Funcionária Marielli durante tosa de cachorro na Pet Barber Shop (Foto: Arquivo pessoal)
Funcionária Marielli durante tosa de cachorro na Pet Barber Shop (Foto: Arquivo pessoal)

Trabalho em números - De acordo com a Agepen, atualmente, 6124 pessoas encarceradas estão trabalhando, conforme último relatório do mês de abril de 2024. Desse total, 24,11% dos detentos estão inseridos em trabalhos remunerados.

A chefe da Divisão de Trabalho da Agepen, Elaine Alencar, explica que a remuneração funciona da seguinte forma: Internos do regime fechado recebem 3/4 de um salário mínimo das empresas contratantes, demais regimes 1 salário mínimo, o que equivale a R$ 1.412.

Além do salário, ela esclarece que o trabalho ajuda na redução da pena, pois cada três dias trabalhados diminuem um dia de pena.

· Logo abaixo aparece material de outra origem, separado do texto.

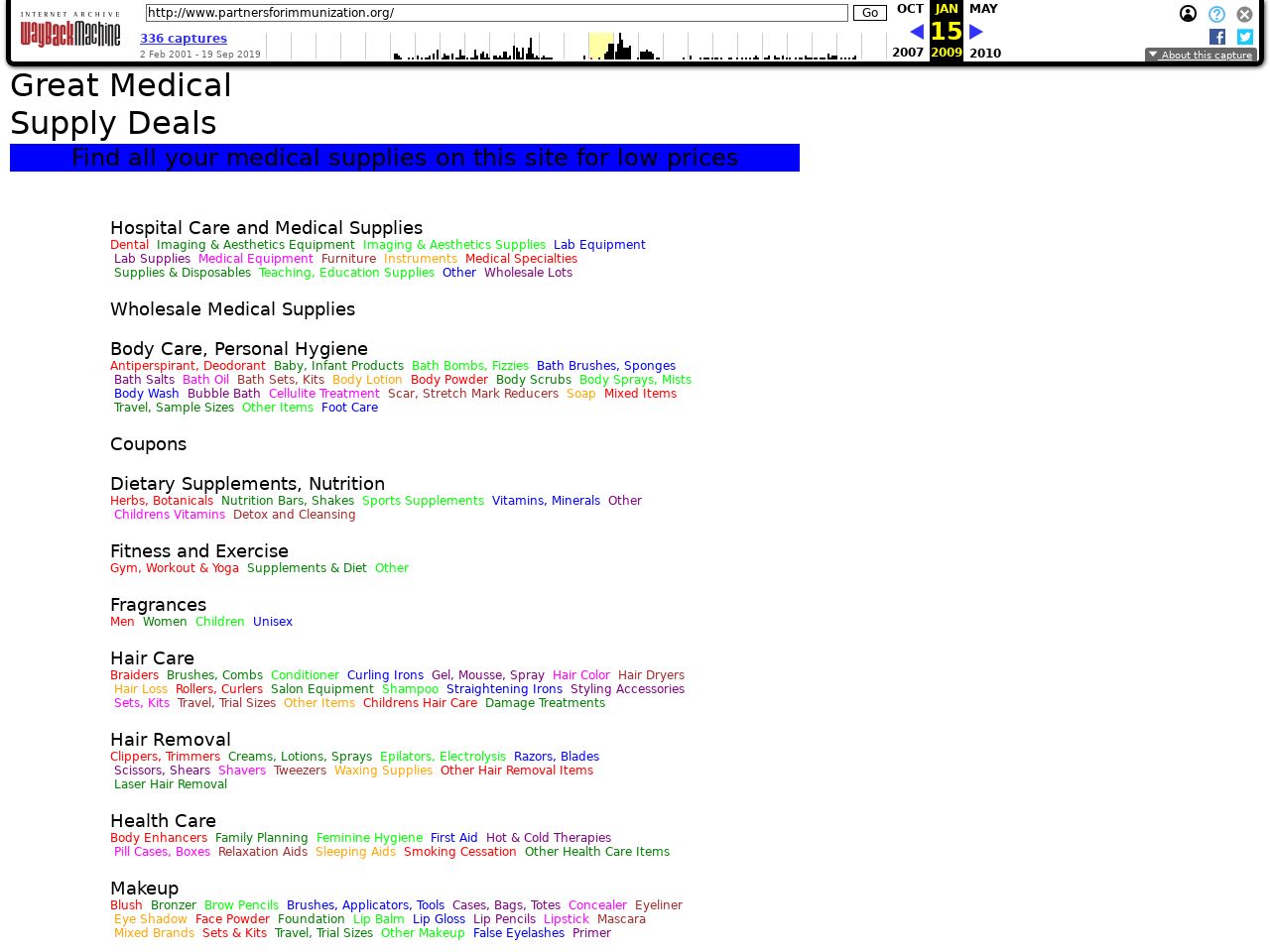Select the highlighted 2009 timeline segment
Image resolution: width=1270 pixels, height=952 pixels.
600,46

Importante mencionar que, assim como o trabalho regular, a jornada de trabalho dos encarcerados é de no mínimo 6 e no máximo 8h horas diárias não podendo ultrapassar as 44 semanais.

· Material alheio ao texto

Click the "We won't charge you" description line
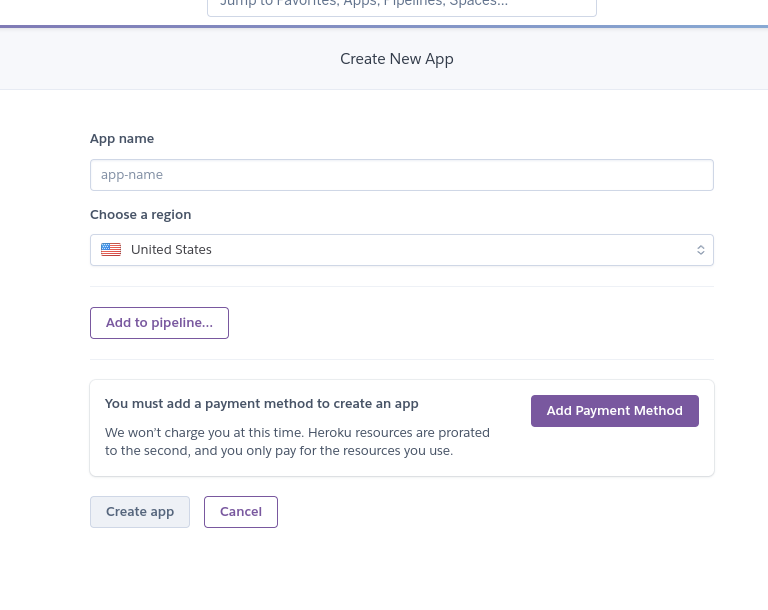This screenshot has width=768, height=610. click(x=297, y=433)
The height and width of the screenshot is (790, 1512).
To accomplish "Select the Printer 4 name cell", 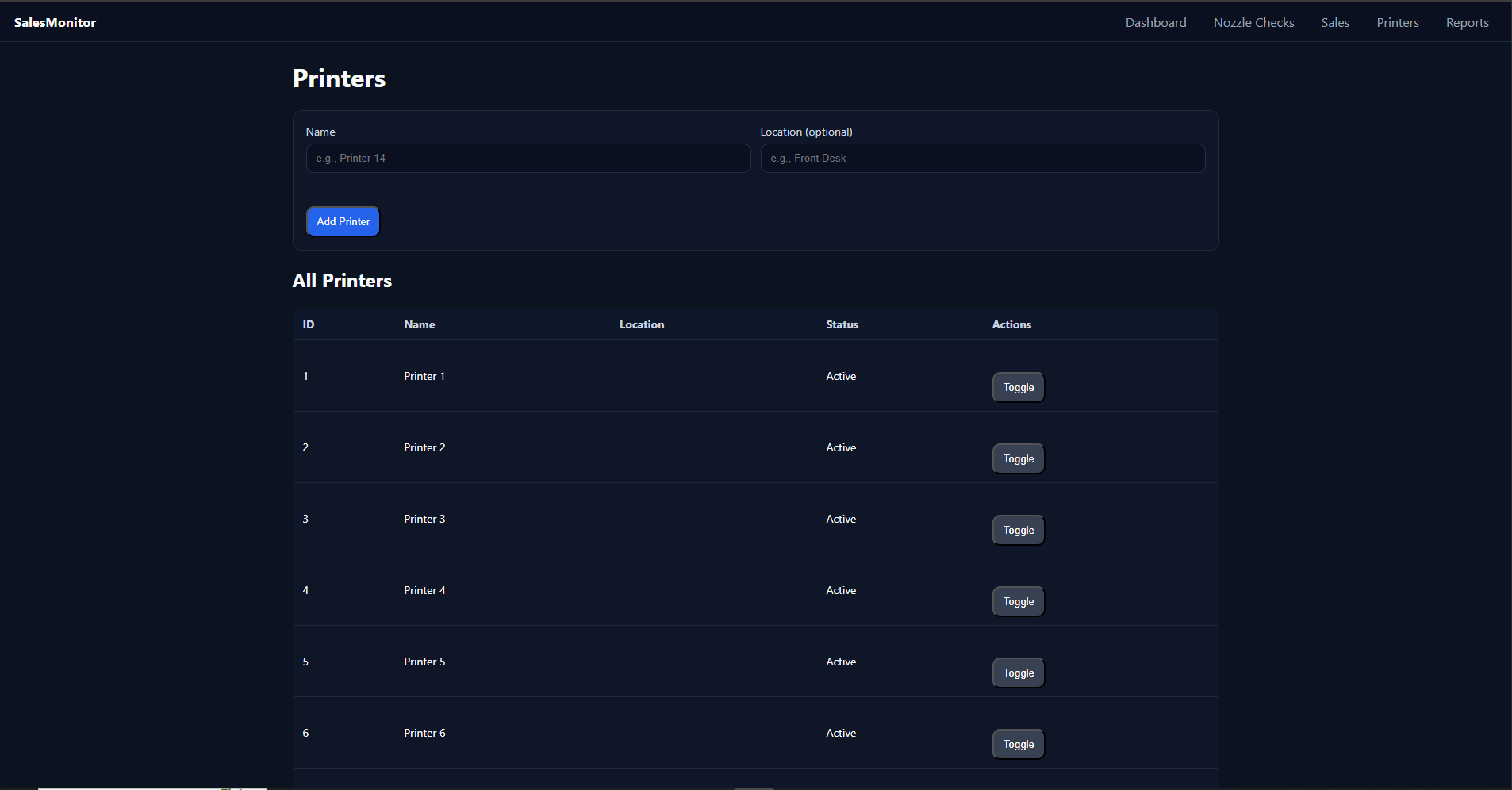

Fachada do EPFIIZ, no bairro Coronel Antonino, um dos estabelecimentos penais que fazem parceria com empresas (Foto: Mylena Fraiha)
Fachada do EPFIIZ, no bairro Coronel Antonino, um dos estabelecimentos penais que fazem parceria com empresas (Foto: Mylena Fraiha)

Elaine destaca que o trabalho nos presídios, além de fornecer remição de pena e remuneração, oferece aos detentos profissionalização e uma atividade durante o encarceramento. “É uma forma de combater o ócio. O trabalho é um elemento essencial para resistir e suportar a vida encarcerada, tanto pela possibilidade de viabilizar a remição de pena quanto de fazer o tempo passar mais rápido”, comenta.

De acordo com Elaine, para a participação das empresas é necessário apresentar os seguintes itens na Divisão de Trabalho da Agepen: dados pessoais do empregador, CNPJ, comprovantes de endereço residencial e comercial, alvará de funcionamento, requerimento de contratação (papelada fornecida pela Agepen).